Do you know the the field names in advance, i.e. there's a fixed set of field names, or can they vary? – Extradite 28/1, 2011 at 19:15

@Eric - I only know what possible field names I can encounter. But I cannot know in advanced (short of parsing) what emails will contain what fields. The fields present are pretty consistent and there are only a few cases where maybe 1-2 fields will be missing. – Crossley 28/1, 2011 at 19:38

Right, but you know the set of all possible fields, which makes the parsing much simpler. – Extradite 28/1, 2011 at 19:44

One way to approach the problem would be to first search the entire text for occurrences of your keys. That is, build an array that looks like:

"Header Code:",1
"Contact Phone:",233
"Cell Phone:",-1  // not there

If you sort that array by position, then you know where to look for things. That is, you'll know which fields follow each.

You'll have to do something with duplicates (i.e. "Time:" and "Time:" in the call dates). And you'll have to resolve "Contact:" and "Secondary Contact:", although that one should be pretty easy.

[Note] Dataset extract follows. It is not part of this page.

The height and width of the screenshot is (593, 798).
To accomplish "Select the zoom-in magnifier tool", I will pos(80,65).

If you do this with standard string operations (i.e. IndexOf), it's going to be somewhat inefficient because you'll have to search the entire text for all occurrences of every string. Whether that's a problem for you is hard to say. Depends on how many of these you have to do.

If it becomes a problem, you'll probably want to build an Aho-Corasick string matcher, or something similar. Or you could build up a big ol' ugly regex:

"(Header Code:)|(Contact Phone:)|(Cell Phone)" ... etc. Probably with named captures so you know what you're capturing. It should work reasonably well, although it might be difficult to maintain.

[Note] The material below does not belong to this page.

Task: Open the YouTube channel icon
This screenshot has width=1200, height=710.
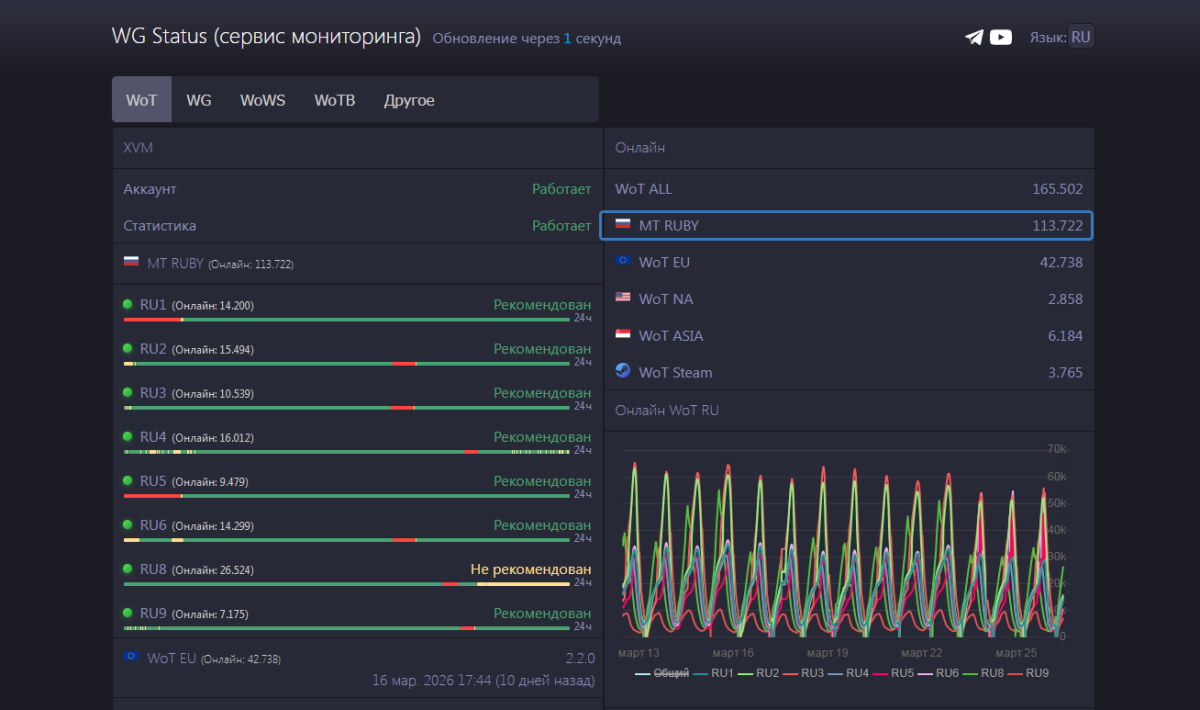Action: point(1001,37)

Luge answered 28/1, 2011 at 19:3 Comment(1)

Brute force comes to the rescue again. It ain't pretty, but if it works . . . – Luge 29/1, 2011 at 22:29

In my opinion I would parse it by a specific sequence, and following that, modify your email body accordingly.

Specific sequence

Contact:      CONTACT NAME          Contact Phone: (111)111-1111
Secondary Contact: SECONDARY CONTACT
Alternate Contact:

The sequence in which to search for your fields should start with words that are not subsets of any other keyword in your "Fields" (E.G For contacts, the sequence should be "Secondary Contact:", "Alternate Contact:" then lastly "Contact:")

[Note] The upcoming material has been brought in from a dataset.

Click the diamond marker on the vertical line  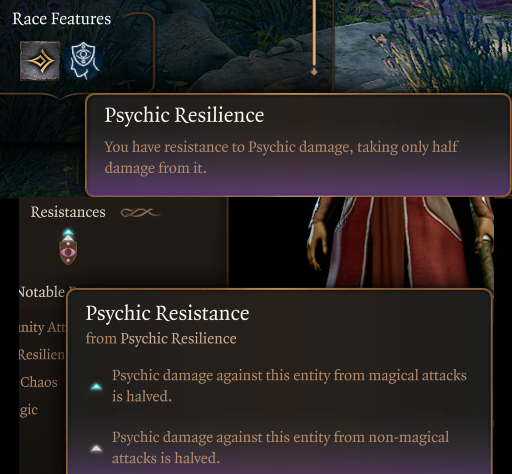click(x=314, y=71)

Modify your email body, if you found the field information that you require, you will need to modify the email body in order to remove it. Parsing by a specific sequence, will ensure (I hope) that you won't have the whole mismatch issue since you are removing the subsets last.

Now there is also the issue of the end keyword field. Since the end field is not always guaranteed to be there (And I am unsure whether they will always be in a specific order) you would have to loop through all your keyword fields, and return the index and determine the closest keyword based off the index.

Trinidad answered 28/1, 2011 at 19:13 Comment(0)

I had to do a similar stuff back in the day reading reports from a Pick DB. If your fields are positional based you can simply create an XML Schema of your e-mail message:

<message>
    <line0>
        <element name="Header Code" start="0" end="MAX" type="string"/> 
        <!-- MAX Indicates whole line -->
    </line0> 
    <line1>
        <element name="Ticket No" start="0" end="20" type="string"/>
        <element name="Seq. No" start="22" end="40" type="int" />
    </line1>
</message>

Then to parse the e-mail you would read all text lines of text. For each line (starting from 0) you would find the "line" + index number entity in the schema.

Create a temp string. Foreach element in the "line" + index entity do a substring on the entire line starting from the start to end values defined in the element entity....

Do a Convert on the substring based on the element's type. Save the entity to an object or something.

You can even get more creative by grouping different line + index entities in your schema by via classes:

<message>
    <header>
        <line0>
        ...
        </line0>
    </header>
</message>

Belligerent answered 28/1, 2011 at 18:55 Comment(0)